Items taken from a dataset
──────────────────────────────

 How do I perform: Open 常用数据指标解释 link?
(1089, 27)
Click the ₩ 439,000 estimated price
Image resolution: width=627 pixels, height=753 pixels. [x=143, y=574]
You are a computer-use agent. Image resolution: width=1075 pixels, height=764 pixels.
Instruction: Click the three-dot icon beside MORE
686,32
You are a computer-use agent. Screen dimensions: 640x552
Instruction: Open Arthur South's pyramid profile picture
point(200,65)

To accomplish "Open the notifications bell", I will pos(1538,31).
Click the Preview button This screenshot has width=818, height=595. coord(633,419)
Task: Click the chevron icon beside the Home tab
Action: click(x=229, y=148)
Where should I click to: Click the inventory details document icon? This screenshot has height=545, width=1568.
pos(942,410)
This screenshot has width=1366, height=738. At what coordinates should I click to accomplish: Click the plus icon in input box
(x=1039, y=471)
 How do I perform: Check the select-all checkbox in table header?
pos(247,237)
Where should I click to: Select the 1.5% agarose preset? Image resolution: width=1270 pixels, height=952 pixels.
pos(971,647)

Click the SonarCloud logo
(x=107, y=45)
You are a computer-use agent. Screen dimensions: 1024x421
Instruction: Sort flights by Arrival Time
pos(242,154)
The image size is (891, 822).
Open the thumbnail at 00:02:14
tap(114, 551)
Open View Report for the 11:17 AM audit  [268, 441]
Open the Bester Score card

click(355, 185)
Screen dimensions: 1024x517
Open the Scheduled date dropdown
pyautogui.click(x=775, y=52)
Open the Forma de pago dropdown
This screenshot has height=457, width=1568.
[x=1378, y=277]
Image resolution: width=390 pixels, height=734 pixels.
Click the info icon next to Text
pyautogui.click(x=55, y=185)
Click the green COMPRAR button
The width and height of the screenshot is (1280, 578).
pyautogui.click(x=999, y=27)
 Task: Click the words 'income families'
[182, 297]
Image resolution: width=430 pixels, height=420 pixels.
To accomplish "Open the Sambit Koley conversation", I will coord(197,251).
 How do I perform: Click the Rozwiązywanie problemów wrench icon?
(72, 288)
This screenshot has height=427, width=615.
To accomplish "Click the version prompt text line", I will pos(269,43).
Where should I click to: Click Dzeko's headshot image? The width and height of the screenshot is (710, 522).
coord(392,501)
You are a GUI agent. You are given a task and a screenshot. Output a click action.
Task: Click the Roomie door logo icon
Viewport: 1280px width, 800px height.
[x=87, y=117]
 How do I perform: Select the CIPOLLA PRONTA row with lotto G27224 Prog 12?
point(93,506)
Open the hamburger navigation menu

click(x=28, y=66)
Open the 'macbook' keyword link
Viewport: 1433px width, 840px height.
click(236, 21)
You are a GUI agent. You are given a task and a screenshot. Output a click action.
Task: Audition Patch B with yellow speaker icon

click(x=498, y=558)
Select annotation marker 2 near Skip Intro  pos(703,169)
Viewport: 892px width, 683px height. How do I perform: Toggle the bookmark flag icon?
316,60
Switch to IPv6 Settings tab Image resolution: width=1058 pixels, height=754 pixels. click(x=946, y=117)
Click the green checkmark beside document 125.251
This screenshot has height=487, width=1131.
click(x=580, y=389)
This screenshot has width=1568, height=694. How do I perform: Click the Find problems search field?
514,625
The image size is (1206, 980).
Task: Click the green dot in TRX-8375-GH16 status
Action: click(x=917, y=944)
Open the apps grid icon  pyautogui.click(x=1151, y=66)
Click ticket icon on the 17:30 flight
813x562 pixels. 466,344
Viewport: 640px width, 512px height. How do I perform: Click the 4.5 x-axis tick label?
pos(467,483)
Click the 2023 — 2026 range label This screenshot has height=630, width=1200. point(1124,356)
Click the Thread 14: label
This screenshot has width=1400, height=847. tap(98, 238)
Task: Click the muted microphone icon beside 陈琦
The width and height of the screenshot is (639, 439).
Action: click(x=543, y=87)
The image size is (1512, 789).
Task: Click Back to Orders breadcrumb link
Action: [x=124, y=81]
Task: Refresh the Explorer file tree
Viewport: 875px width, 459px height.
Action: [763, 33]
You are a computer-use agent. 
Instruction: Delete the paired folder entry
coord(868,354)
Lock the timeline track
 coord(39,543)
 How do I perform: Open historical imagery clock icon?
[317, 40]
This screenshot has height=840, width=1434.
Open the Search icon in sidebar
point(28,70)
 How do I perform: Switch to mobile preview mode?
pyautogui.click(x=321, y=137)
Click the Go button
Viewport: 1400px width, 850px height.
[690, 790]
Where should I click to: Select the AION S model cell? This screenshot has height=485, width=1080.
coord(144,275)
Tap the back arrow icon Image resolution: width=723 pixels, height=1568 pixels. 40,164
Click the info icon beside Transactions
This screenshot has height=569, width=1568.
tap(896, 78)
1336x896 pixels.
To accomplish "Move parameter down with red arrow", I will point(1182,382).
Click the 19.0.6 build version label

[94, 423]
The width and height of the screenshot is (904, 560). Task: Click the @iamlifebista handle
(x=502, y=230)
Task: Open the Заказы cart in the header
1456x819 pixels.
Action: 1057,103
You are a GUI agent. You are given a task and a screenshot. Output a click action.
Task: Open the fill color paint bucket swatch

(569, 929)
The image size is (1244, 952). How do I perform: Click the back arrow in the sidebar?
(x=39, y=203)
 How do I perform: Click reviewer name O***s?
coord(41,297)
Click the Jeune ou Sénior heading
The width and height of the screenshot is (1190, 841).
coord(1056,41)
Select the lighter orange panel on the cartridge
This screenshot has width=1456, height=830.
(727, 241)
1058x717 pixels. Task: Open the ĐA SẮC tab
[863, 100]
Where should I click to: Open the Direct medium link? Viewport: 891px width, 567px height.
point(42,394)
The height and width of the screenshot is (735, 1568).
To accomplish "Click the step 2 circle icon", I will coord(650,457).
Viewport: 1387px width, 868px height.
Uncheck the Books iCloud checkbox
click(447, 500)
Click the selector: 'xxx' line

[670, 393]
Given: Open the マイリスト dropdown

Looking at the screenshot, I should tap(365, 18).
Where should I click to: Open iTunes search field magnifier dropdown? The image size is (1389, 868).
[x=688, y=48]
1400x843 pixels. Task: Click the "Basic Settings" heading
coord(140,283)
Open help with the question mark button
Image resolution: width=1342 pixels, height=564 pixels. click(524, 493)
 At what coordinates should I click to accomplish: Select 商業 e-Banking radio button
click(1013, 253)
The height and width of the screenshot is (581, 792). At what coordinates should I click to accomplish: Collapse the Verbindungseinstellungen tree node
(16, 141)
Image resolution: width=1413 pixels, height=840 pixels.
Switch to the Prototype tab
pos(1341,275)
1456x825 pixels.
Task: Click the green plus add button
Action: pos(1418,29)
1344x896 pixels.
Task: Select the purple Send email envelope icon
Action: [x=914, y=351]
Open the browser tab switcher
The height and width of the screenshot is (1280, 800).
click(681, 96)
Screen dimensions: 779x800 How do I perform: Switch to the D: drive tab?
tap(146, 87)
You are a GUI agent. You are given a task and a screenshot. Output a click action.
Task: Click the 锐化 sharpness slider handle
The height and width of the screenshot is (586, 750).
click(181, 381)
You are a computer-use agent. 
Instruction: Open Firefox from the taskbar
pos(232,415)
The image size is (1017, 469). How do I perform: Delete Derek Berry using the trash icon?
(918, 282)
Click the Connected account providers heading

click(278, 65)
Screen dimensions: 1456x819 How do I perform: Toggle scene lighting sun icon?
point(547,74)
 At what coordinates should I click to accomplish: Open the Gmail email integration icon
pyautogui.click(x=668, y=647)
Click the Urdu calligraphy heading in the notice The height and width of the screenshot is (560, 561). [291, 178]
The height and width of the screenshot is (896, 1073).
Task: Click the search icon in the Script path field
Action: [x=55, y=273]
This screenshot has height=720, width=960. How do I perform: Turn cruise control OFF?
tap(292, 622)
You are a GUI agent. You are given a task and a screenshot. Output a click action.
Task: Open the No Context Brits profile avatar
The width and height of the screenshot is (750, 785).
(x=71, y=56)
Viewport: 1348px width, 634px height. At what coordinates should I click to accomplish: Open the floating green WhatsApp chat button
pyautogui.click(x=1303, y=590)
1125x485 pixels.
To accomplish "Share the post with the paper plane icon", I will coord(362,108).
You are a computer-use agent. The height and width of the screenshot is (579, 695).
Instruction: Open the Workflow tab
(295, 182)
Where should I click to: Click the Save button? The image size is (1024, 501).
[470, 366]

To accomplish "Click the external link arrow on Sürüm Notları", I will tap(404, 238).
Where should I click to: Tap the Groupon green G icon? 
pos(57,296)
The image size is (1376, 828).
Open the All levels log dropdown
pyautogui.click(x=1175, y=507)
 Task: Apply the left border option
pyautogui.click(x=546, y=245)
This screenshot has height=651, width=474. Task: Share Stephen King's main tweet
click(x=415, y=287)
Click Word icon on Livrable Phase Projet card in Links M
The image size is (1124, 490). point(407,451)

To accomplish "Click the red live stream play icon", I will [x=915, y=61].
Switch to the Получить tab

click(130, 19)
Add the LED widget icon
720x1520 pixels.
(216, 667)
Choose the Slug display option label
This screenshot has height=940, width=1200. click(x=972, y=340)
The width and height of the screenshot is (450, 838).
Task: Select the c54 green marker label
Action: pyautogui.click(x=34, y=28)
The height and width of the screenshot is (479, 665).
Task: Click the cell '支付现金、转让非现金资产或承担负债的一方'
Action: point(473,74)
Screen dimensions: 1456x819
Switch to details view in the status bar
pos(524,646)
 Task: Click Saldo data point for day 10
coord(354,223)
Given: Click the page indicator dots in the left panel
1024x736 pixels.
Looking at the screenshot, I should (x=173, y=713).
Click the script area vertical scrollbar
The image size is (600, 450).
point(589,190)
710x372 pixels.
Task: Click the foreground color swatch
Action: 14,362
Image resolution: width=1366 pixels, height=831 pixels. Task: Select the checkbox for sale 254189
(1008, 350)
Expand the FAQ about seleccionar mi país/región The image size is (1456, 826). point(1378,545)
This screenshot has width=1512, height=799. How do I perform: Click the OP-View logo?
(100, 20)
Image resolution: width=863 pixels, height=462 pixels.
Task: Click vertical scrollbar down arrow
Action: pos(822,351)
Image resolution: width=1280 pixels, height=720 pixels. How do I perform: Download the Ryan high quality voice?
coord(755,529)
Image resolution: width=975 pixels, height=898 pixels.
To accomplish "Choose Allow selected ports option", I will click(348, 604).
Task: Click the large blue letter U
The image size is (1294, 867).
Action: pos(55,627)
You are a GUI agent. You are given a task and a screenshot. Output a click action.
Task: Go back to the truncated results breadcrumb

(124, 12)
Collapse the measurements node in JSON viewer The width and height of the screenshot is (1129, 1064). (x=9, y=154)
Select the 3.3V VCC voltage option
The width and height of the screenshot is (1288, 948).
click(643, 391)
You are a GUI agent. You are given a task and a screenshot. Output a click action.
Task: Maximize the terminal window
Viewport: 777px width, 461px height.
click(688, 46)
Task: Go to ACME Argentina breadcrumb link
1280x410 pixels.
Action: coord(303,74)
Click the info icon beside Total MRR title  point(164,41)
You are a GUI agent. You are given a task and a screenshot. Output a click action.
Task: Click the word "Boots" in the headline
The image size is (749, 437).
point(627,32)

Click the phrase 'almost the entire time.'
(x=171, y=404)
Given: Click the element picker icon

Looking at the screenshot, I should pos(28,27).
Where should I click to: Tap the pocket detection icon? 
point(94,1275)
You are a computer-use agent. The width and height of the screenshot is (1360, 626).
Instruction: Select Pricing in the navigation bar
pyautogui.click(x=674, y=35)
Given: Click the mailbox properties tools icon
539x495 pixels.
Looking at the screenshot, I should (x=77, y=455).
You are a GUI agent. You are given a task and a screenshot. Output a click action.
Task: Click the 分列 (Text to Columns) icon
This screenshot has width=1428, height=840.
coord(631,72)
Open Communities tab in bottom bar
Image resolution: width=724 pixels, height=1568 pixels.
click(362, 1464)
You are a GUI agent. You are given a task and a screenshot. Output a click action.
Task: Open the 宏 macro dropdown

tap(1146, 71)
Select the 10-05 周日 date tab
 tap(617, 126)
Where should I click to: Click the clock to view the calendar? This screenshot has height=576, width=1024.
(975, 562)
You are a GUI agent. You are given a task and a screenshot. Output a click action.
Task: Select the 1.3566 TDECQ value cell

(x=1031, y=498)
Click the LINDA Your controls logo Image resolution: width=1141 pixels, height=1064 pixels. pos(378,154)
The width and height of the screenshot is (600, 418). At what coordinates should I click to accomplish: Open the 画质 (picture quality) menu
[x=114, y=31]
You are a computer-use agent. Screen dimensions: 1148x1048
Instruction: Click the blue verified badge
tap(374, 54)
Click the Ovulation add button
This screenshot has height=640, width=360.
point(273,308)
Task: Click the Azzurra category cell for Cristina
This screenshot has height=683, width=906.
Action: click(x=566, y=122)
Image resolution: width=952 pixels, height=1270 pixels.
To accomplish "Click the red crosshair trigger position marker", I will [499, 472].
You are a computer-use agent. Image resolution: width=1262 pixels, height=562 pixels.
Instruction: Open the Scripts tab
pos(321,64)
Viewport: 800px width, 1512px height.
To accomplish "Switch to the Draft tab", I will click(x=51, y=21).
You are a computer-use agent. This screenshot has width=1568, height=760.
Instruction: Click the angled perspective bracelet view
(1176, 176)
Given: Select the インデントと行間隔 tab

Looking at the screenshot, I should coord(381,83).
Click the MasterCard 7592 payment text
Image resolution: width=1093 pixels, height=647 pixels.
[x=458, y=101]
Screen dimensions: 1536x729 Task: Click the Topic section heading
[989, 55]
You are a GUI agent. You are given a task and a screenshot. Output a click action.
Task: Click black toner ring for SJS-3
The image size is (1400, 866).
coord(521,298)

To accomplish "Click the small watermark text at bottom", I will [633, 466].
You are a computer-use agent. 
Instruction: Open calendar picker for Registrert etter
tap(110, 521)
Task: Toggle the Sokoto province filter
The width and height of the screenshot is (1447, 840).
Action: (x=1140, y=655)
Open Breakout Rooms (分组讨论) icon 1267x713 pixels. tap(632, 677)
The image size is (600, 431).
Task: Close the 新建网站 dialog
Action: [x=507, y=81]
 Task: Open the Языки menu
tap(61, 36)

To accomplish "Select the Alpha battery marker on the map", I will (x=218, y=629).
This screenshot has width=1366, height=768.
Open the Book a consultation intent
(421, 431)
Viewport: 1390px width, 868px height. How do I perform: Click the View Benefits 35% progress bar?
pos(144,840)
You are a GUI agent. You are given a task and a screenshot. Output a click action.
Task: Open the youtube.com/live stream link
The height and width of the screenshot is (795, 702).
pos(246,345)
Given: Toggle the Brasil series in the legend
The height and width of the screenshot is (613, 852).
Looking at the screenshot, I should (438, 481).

──────────────────────────────

*REQUIREMENT*: Copy out the lines from the line with "This screenshot has width=1512, height=799." to the line with "point(94,1275)", swapping "breadcrumb" for "path" and changing nothing else.

*OUTPUT FOR THIS EXERCISE*:
This screenshot has width=1512, height=799. How do I perform: Click the OP-View logo?
(100, 20)
Image resolution: width=863 pixels, height=462 pixels.
Task: Click vertical scrollbar down arrow
Action: pos(822,351)
Image resolution: width=1280 pixels, height=720 pixels. How do I perform: Download the Ryan high quality voice?
coord(755,529)
Image resolution: width=975 pixels, height=898 pixels.
To accomplish "Choose Allow selected ports option", I will click(348, 604).
Task: Click the large blue letter U
The image size is (1294, 867).
Action: pos(55,627)
You are a GUI agent. You are given a task and a screenshot. Output a click action.
Task: Go back to the truncated results path

(124, 12)
Collapse the measurements node in JSON viewer The width and height of the screenshot is (1129, 1064). (x=9, y=154)
Select the 3.3V VCC voltage option
The width and height of the screenshot is (1288, 948).
click(643, 391)
You are a GUI agent. You are given a task and a screenshot. Output a click action.
Task: Maximize the terminal window
Viewport: 777px width, 461px height.
click(688, 46)
Task: Go to ACME Argentina path link
1280x410 pixels.
Action: coord(303,74)
Click the info icon beside Total MRR title  point(164,41)
You are a GUI agent. You are given a task and a screenshot. Output a click action.
Task: Click the word "Boots" in the headline
The image size is (749, 437).
point(627,32)

Click the phrase 'almost the entire time.'
(x=171, y=404)
Given: Click the element picker icon

Looking at the screenshot, I should pos(28,27).
Where should I click to: Tap the pocket detection icon? 
point(94,1275)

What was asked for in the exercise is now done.